The 1997 Battle Formation was the second and final Battle Formation television special event produced by New Japan Pro-Wrestling, which took place on at the Tokyo Dome in Tokyo, Japan. It was a massive success, drawing a crowd of about 60,000 fans and the revenue generated from ticket sales amounted to $5,000,000.

Ten professional wrestling matches occurred at the event. The main event was a non-title Different Style Fight, in which the IWGP Heavyweight Champion Shinya Hashimoto took on the debuting Naoya Ogawa, a former judoka who won seven medals in the World Judo Championships and a silver medal in the 1992 Summer Olympics. Ogawa got a shocking upset win by knocking out Hashimoto with a choke. The result set the stage for a lengthy rivalry between the two that resulted in a series of matches.
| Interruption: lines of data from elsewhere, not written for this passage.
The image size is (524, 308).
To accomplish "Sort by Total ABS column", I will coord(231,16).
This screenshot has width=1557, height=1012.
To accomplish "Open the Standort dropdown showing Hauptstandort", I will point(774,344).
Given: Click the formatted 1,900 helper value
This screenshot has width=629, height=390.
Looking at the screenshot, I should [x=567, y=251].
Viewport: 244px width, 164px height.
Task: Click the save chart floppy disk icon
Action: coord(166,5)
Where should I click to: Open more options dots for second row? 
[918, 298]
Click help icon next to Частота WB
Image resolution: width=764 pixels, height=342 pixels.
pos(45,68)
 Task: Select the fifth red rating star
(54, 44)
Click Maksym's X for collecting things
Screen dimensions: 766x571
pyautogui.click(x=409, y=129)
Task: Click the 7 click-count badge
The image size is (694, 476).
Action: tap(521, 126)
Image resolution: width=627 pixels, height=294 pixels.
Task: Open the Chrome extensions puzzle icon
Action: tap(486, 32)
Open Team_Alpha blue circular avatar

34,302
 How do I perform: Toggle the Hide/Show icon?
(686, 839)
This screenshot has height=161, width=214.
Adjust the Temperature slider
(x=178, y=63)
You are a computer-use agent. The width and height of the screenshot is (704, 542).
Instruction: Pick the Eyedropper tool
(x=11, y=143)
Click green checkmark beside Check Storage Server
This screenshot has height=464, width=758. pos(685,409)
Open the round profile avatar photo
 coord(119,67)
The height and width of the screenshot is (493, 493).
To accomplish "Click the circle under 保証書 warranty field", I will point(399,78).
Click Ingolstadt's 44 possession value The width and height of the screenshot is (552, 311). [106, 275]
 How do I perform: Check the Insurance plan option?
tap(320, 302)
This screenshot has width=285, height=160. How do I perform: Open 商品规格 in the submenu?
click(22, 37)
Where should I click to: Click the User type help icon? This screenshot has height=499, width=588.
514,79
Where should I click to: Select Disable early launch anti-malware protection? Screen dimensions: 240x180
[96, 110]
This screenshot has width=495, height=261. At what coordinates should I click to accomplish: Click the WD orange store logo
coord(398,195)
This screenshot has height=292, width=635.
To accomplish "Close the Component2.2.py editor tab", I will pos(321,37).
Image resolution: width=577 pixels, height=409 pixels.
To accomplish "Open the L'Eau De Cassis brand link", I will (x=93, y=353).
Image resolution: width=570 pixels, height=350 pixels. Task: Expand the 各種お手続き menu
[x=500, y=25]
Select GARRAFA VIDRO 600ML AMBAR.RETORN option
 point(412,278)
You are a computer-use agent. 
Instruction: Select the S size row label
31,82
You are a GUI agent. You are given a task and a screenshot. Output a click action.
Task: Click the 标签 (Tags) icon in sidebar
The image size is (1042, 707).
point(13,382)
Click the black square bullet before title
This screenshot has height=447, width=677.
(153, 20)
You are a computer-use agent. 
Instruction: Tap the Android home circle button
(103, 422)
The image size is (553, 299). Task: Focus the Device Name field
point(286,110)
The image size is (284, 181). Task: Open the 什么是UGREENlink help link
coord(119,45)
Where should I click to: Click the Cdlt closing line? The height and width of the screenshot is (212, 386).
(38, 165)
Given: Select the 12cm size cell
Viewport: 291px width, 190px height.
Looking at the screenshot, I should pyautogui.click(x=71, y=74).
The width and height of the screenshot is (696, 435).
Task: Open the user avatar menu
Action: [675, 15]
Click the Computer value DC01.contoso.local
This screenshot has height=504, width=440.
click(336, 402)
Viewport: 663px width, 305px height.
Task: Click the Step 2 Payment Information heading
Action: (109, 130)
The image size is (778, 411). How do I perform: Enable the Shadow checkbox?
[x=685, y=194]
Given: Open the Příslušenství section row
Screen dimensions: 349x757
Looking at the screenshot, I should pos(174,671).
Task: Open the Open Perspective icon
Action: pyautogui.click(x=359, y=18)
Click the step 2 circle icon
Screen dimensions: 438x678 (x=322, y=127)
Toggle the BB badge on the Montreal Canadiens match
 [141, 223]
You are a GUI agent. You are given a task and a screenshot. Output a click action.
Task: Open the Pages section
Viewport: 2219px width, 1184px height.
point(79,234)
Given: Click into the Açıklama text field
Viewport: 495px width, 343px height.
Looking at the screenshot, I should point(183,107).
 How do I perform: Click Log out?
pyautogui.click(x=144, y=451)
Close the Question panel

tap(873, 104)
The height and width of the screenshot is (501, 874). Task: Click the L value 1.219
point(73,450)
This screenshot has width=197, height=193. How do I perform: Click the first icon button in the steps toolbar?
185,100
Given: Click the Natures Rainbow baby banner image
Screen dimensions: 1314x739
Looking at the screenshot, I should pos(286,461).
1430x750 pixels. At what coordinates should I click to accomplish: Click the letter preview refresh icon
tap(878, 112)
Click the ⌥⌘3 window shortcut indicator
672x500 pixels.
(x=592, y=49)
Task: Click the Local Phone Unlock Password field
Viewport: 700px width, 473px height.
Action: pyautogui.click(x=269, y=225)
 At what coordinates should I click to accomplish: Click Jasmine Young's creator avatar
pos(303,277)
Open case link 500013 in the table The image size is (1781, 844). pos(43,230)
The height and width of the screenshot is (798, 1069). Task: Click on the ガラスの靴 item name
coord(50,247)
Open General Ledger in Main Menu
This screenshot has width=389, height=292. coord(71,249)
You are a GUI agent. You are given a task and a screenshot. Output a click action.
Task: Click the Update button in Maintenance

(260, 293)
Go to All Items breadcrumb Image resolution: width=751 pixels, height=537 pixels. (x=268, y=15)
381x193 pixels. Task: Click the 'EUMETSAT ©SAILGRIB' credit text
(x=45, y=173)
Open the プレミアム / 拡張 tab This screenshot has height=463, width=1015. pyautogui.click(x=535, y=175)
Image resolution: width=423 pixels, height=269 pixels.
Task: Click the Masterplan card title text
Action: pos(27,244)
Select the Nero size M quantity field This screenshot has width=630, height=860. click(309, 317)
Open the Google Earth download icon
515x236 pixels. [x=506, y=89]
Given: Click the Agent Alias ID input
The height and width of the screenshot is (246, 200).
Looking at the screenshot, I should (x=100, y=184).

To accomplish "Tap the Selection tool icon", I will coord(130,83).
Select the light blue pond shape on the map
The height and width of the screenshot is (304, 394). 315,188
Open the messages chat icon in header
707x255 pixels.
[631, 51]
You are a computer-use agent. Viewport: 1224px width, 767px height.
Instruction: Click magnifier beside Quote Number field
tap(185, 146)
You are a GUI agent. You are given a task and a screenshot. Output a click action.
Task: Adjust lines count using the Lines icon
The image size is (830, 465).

The undercard of the event featured two championship matches, in which Jushin Liger retained the J-Crown Championship against The Great Sasuke, while Kensuke Sasaki and Riki Choshu defeated Kengo Kimura and Tatsumi Fujinami to win the IWGP Tag Team Championship. Other prominent matches included Antonio Inoki's second last singles match of his career against Tiger King, The Great Muta taking on Masahiro Chono, and a continuation of the real-life WCW feud between Chris Benoit and Kevin Sullivan.
==Event==
===Preliminary matches===
In the opening match, Hiroyoshi Tenzan took on Manabu Nakanishi. Tenzan delivered a diving headbutt to Nakanishi.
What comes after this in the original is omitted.